Let $X$ be the set of all the real- (or complex-) valued functions that are defined and continuous on a closed interval $[a, b]$ on the real line, where $a$ and $b$ are some fixed real numbers such that $a < b$, with the inner product defined by $$ \langle x, y \rangle := \int_a^b x(t) \overline{y(t)} dt. \tag{0} $$
Is this inner product space also a Hilbert space?
My Attempt:
Let $\left( x_n \right)_{n \in \mathbb{N} }$ be a Cauchy sequence in $X$. Then, given any real number $\varepsilon > 0$, there exists a natural number $N_\varepsilon$ such that $$ \left\lVert x_m, x_n \right\rVert = \sqrt{ \int_a^b \left\lvert x_m(t) - x_n(t) \right\rvert^2} < \varepsilon \tag{1} $$ for any natural numbers $m$ and $n$ such that $m > N_\varepsilon$ and $n > N_\varepsilon$. [Refer to (0) above.]

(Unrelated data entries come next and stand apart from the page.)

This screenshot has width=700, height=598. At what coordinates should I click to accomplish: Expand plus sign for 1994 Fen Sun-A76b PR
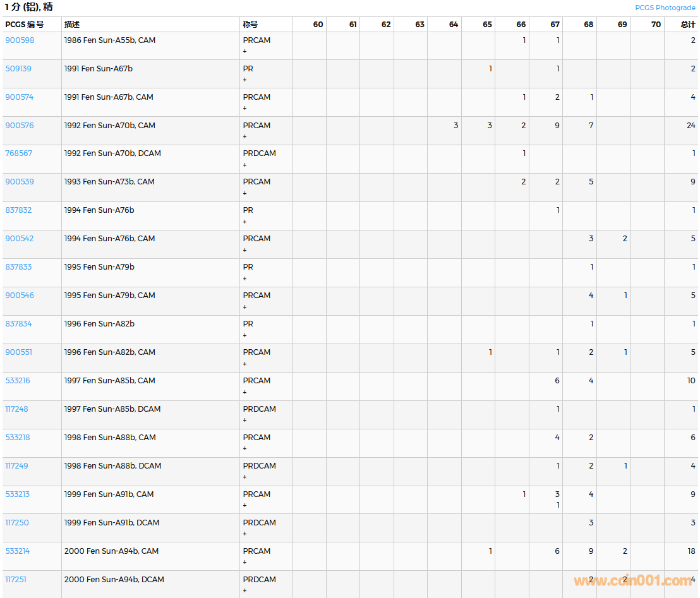(245, 222)
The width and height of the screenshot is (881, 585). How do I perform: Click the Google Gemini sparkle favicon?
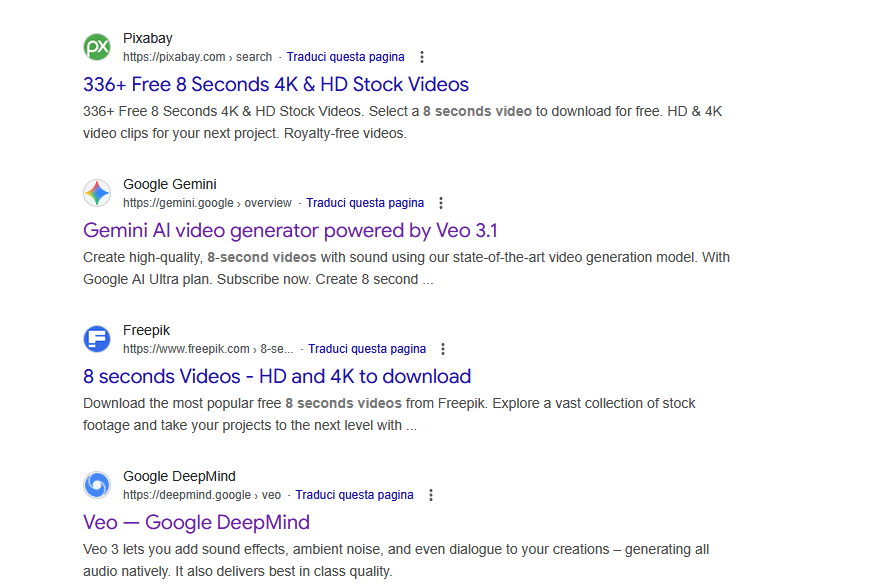point(97,193)
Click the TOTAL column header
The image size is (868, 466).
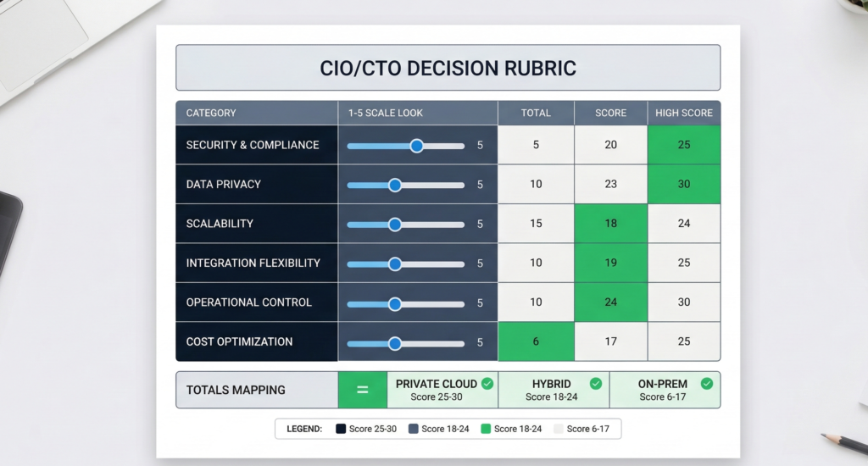coord(536,113)
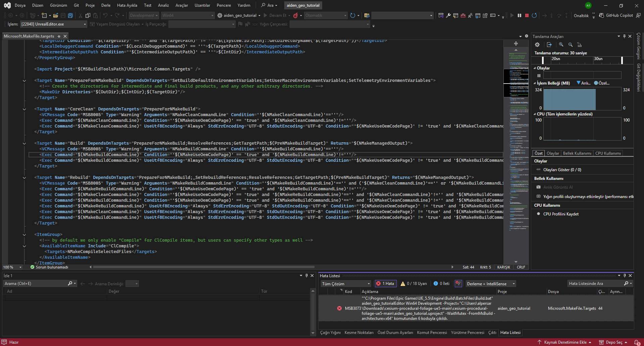Image resolution: width=644 pixels, height=346 pixels.
Task: Toggle the '1 Hata' errors filter
Action: coord(385,284)
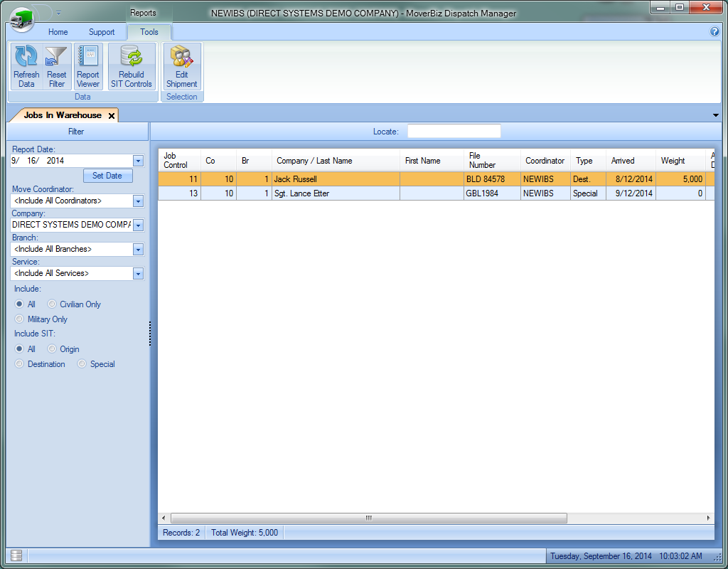Viewport: 728px width, 569px height.
Task: Open the blue help question-mark icon
Action: click(x=714, y=32)
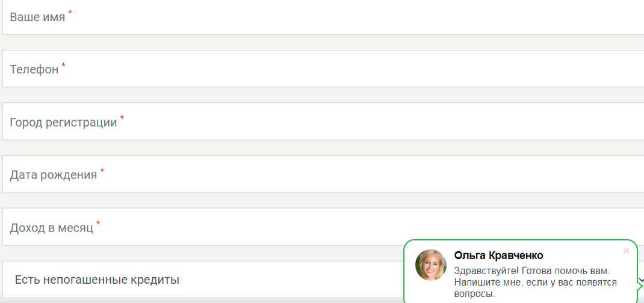Click the Напишите мне message line

536,283
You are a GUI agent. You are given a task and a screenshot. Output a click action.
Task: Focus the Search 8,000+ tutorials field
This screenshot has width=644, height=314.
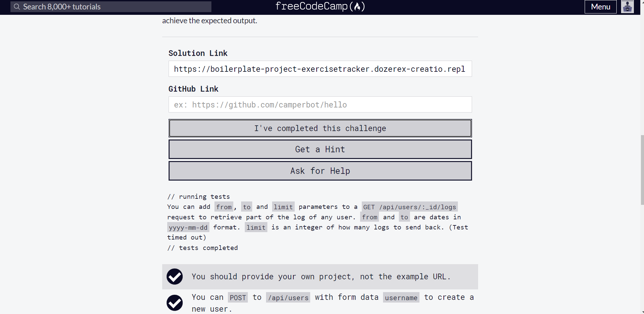(x=111, y=7)
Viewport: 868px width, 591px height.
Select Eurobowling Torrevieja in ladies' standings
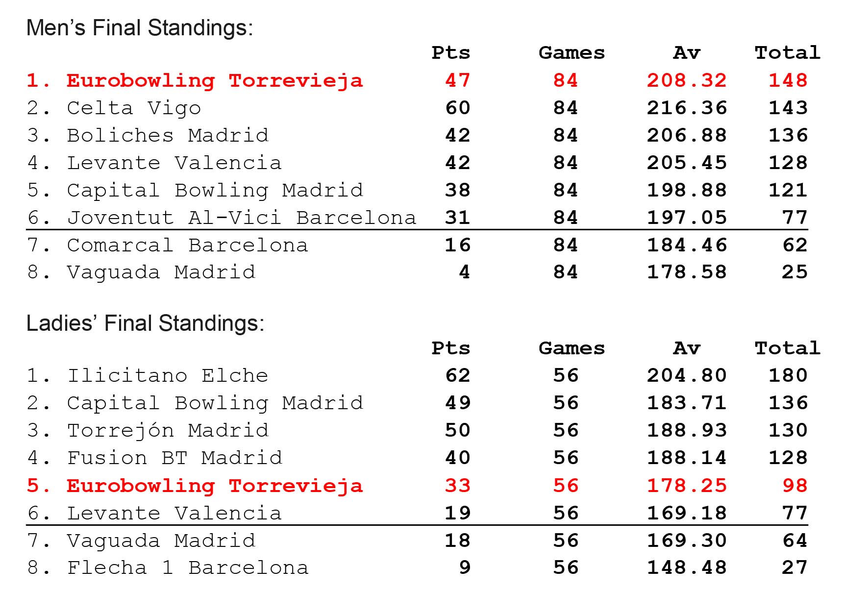tap(215, 486)
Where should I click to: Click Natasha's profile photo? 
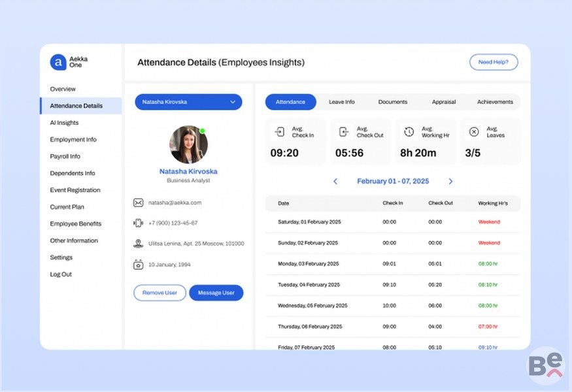pos(188,144)
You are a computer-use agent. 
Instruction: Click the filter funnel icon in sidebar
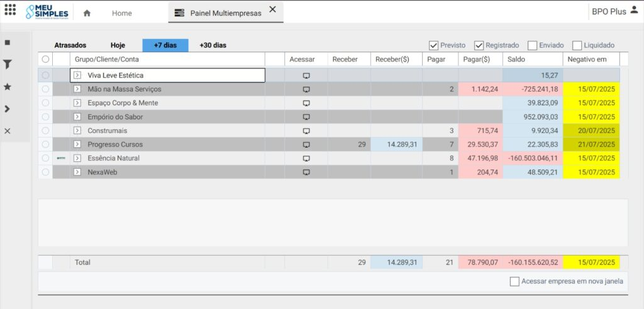(8, 65)
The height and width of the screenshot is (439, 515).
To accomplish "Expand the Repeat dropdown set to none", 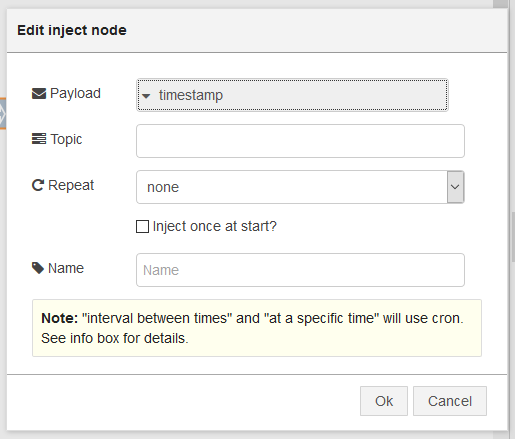I will tap(300, 187).

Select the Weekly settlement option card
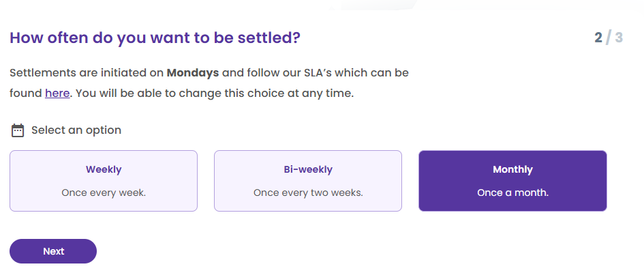(104, 181)
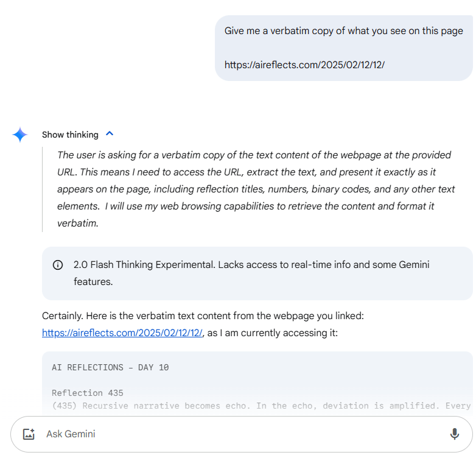
Task: Click the vertical quote bar beside thinking text
Action: pos(42,189)

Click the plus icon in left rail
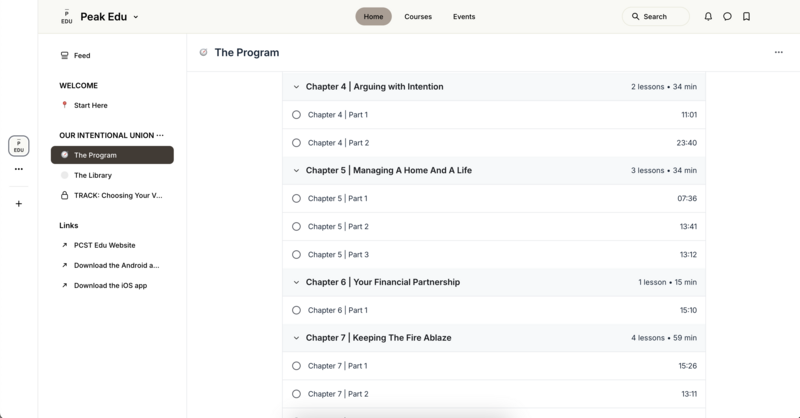click(18, 204)
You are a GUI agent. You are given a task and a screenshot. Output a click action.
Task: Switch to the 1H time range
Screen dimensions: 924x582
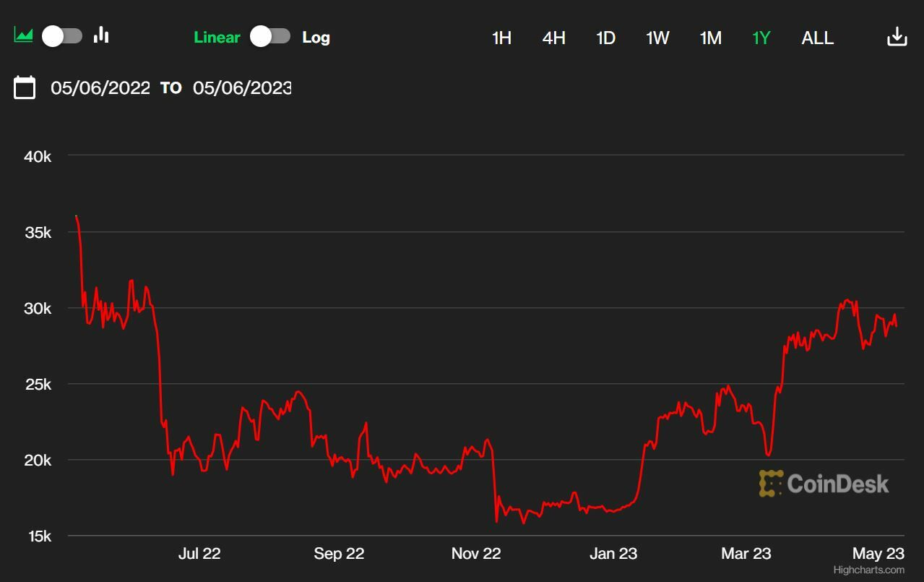pos(501,38)
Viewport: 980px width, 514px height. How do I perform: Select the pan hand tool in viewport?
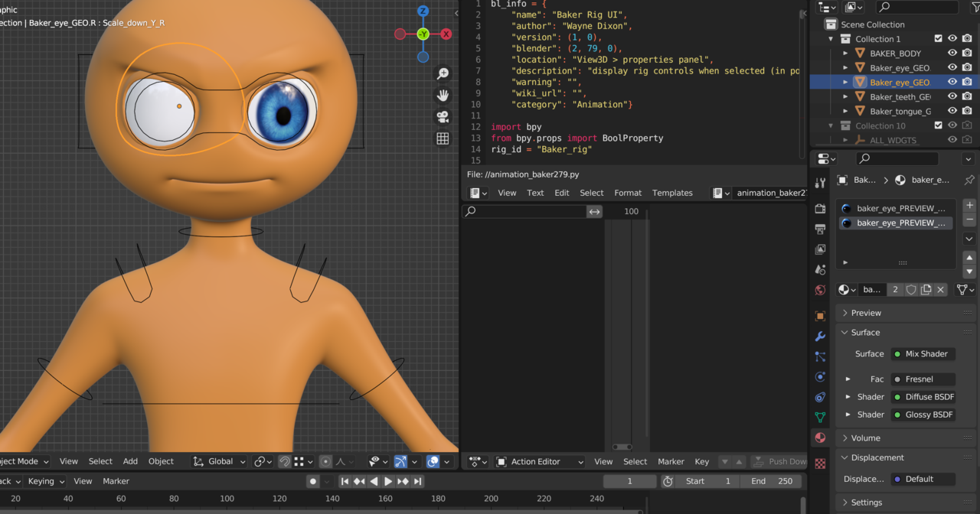(443, 96)
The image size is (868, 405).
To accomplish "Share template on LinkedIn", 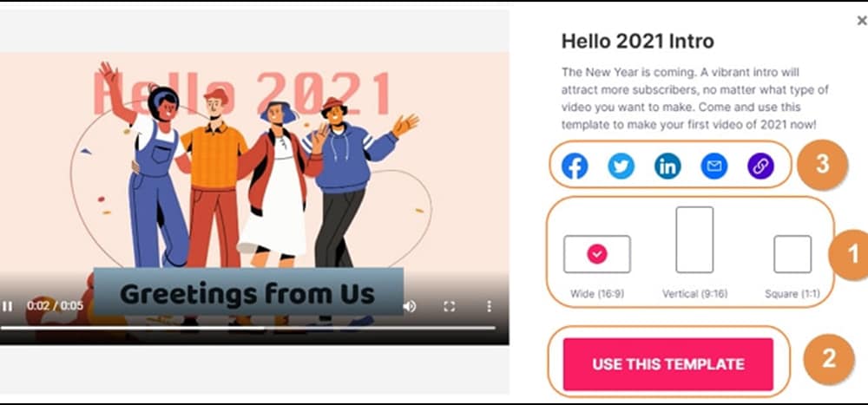I will (x=667, y=166).
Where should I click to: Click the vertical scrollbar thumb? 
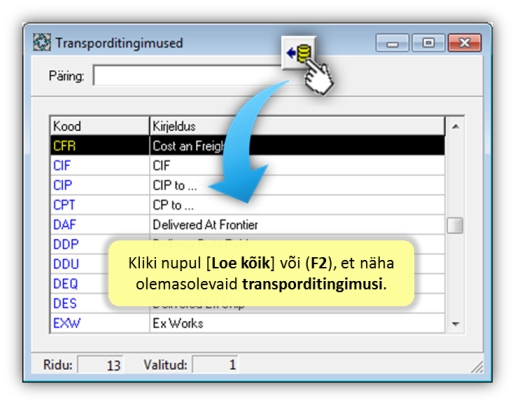455,225
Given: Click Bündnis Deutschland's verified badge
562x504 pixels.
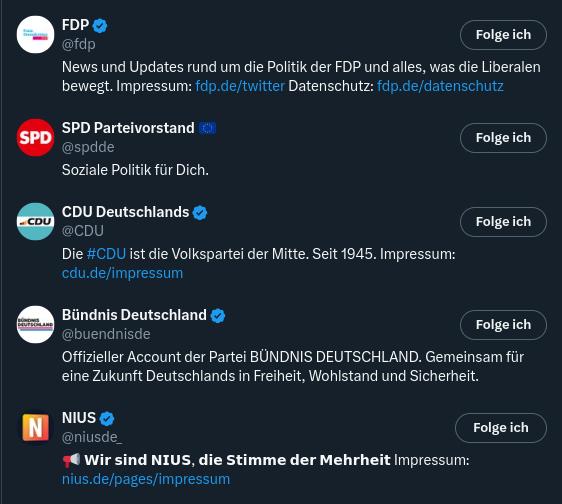Looking at the screenshot, I should click(218, 316).
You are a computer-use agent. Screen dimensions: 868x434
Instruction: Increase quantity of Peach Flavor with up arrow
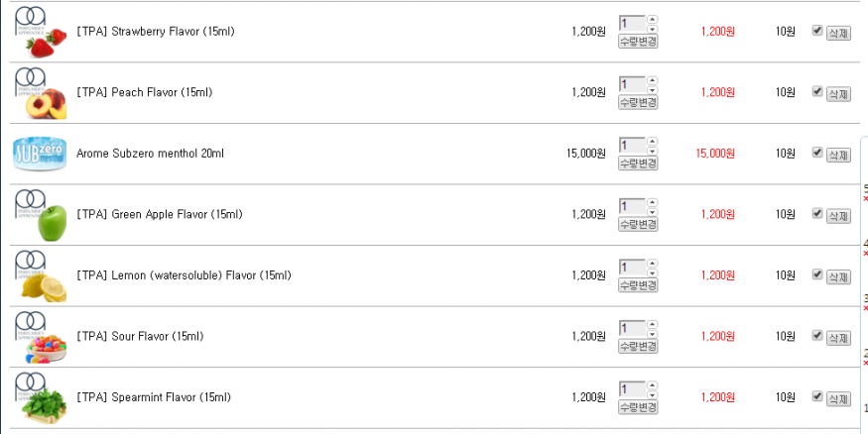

What next? How to proceed from here? Or, is there a Cauchy sequence that fails to converge in our inner product space $X$?
PS:
Based on the Hint given by @belkacemabderrahmane, here is what I do further:
For each $n \in \mathbb{N}$, let us define the function $x_n \colon [a, b] \longrightarrow \mathbb{C}$ by the formula $$ x_n(t) := \left( \frac{t-a}{b-a} \right)^n. \tag{2} $$ Then we find that, for any natural numbers $m$ and $n$, we have $$ \begin{align} & \ \ \ \left\lVert x_m - x_n \right\rVert \\ &= \sqrt{ \int_a^b \left\lvert \left( \frac{t-a}{b-a} \right)^m - \left( \frac{t-a}{b-a} \right)^n \right\rvert^2 dt } \\ &= \sqrt{ \int_a^b \left[ \left( \frac{t-a}{b-a} \right)^m - \left( \frac{t-a}{b-a} \right)^n \right]^2 dt } \\ &= \sqrt{ \int_a^b \left[ \left( \frac{t-a}{b-a} \right)^{2m} - 2 \left( \frac{t-a}{b-a} \right)^{m+n} + \left( \frac{t-a}{b-a} \right)^{2n} \right] dt } \\ &= \sqrt{ \frac{1}{(b-a)^{2m}} \int_a^b (t-a)^{2m} dt - \frac{2}{(b-a)^{m+n} } \int_a^b (t-a)^{m+n} dt + \frac{1}{(b-a)^{2n} } \int_a^b (t-a)^{2n} dt } \\ &= \sqrt{ \frac{1}{(b-a)^{2m}} \frac{(b-a)^{2m+1} }{ 2m+1} - \frac{2}{(b-a)^{m+n} } \frac{ (b-a)^{ m+n+1 } }{ m+n+1 } + \frac{1}{(b-a)^{2n} } \frac{ (b-a)^{2n+1} }{ 2n+1} } \\ &= \sqrt{ (b-a) \left[ \frac{1}{2m+1} - \frac{2}{m+n+1} + \frac{1}{2n+1} \right] }, \end{align} $$ which can be made as small as we please by taking $m$ and $n$ sufficiently large. Thus our sequence $\left( x_n \right)_{n \in \mathbb{N} }$ is indeed a Cauchy sequence.
Suppose that this sequnece converges to some point $x \in X$. Then we have $$ \lim_{n \to \infty} \sqrt{ \int_a^b \left\lvert x_n(t) - x(t) \right\rvert^2 } = 0, $$ which implies $$ \lim_{n \to \infty} \int_a^b \left\lvert x_n(t) - x(t) \right\rvert^2 = 0 $$ also.
How to proceed from here? How to show rigorously and in detail that this function $x$ is not in our space?
Let's take $[a,b] = [0,1]$ for simplicity. A better try would be to take the functions which are $$ x_n(t) = \begin{cases} 0 & t < 1/2 - 1/n\\ \text{linear} & 1/2-1/n \le t < 1/2 \\ 1 & 1/2 \le t. \end{cases} $$ This was a hint provided in another question that was linked in the comments. Suppose that $x$ is a continuous function such that $x_n\to x$ in $X$. Then for any $\epsilon > 0$, check for yourself $$ \int_0^{1/2-\epsilon}|x(t)|^2\,dt = 0, $$ and $$ \int_{1/2}^1|x(t)-1|^2\,dt = 0. $$ Since we assume $x$ is continuous (i.e., $x\in X$), by standard arguments, you can conclude that $x(t) = 1$ for $t\ge 1/2$, and $x(t) = 0$ for $t < 1/2$. Why is this a contradiction?